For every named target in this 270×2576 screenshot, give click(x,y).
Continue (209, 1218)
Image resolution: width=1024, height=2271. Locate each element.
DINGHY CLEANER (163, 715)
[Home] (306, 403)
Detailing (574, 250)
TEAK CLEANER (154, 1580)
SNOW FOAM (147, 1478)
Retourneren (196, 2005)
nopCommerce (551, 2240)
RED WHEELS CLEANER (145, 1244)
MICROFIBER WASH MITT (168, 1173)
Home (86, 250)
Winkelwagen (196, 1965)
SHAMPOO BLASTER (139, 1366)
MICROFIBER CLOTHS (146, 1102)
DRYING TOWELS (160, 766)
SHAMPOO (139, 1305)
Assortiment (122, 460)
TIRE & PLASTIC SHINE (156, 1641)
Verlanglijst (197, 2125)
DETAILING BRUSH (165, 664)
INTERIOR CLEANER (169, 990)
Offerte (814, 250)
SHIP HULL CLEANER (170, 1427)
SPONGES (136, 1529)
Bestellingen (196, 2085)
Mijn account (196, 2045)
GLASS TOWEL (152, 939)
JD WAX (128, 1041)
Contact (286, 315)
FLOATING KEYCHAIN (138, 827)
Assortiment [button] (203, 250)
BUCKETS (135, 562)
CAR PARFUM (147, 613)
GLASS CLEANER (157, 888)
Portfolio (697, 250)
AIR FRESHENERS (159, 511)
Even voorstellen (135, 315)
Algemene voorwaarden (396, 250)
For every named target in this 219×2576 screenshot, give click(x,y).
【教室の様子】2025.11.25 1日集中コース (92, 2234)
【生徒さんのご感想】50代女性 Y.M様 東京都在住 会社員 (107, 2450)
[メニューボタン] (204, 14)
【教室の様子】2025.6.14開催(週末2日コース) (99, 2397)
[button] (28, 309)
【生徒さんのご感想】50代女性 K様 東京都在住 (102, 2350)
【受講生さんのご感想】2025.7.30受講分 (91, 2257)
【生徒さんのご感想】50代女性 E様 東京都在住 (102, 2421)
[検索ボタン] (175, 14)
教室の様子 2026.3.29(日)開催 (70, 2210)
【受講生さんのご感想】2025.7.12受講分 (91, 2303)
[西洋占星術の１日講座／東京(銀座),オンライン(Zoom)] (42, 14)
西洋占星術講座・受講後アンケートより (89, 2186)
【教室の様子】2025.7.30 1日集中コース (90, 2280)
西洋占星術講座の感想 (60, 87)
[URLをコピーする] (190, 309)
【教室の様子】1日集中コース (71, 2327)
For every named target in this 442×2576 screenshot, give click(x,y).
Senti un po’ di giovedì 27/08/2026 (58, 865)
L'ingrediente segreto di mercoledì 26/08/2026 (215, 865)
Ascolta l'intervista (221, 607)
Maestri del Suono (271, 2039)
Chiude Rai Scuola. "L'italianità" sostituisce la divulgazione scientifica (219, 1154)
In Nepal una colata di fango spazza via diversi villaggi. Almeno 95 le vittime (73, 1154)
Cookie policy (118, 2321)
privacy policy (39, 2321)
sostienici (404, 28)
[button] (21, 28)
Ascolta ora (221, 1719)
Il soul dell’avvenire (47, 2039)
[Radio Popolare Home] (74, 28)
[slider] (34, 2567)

● **TASK DETAILS**:
Every line in the entries above that mentions the word "named" must be shown.

● **WRITTEN REPLY**:
For every named target in this 270×2576 screenshot, give click(x,y).
For every named target in this 219×2576 screenshot, give click(x,y).
For every named target in this 442×2576 screenshot, give click(x,y).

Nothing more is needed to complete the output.